Полученные нами результаты исследования совпадают с мнениями ряда авторов, которые склоняются к мысли о том, что «атопический марш» - это не просто прогрессирование атопии от АД к БА и/или АР [104, 245].
Подобная точка зрения нашла свое отражение и в созданных нами моделях прогнозирования АД и БА у детей с АД. Среди изучаемых предикторов развития БА у детей с АД не определено статистически значимых анамнестических (возраст дебюта заболевания, степень тяжести, осложненное течение болезни), иммуно-аллергологических (вид сенсибилизации, уровней общего и специфических сывороточных IgE) или фенотипических (субъективных или объективных по шкале SCORAD) признаков АД, которые бы определяли вероятность формирования БА у пациентов с АД. Изложенное выше также подвергает сомнению существование у абсолютно всех пациентов с АД и БА классического «атопического марша», а лишь подтверждает мысль о гетерогенности изучаемых нозологии.

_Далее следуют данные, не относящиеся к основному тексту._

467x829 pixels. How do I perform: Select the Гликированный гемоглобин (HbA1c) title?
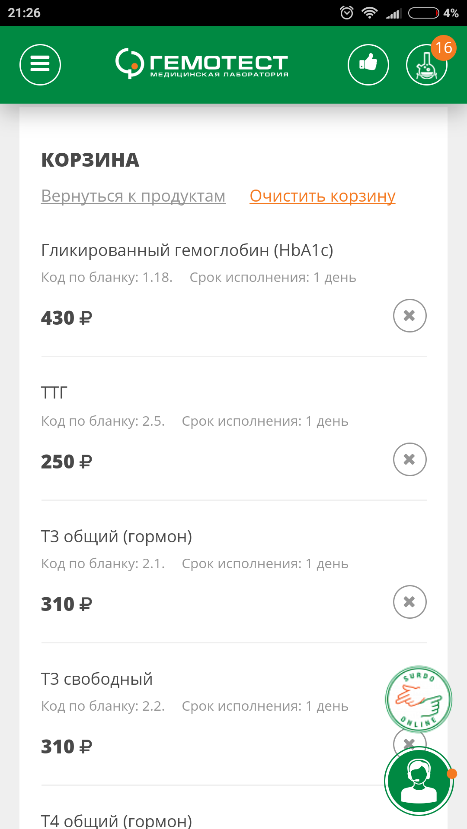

Таким образом, по-видимому, не «ранний» АД является фактором риска развития астмы в дальнейшей жизни и формирования «атопического марша», а очевидно, существует определенный вариант сочетания Б А и АД [237]. Именно совокупный вклад генетических (по возможности, четко очерченных) и экологических факторов может быть причинно-следственной связью между АД и последующим развитием атопических респираторных проявлений. На наш взгляд, представленный подход позволит поставить на новую ступень поиска более эффективных стратегий лечения и профилактики аллергических заболеваний.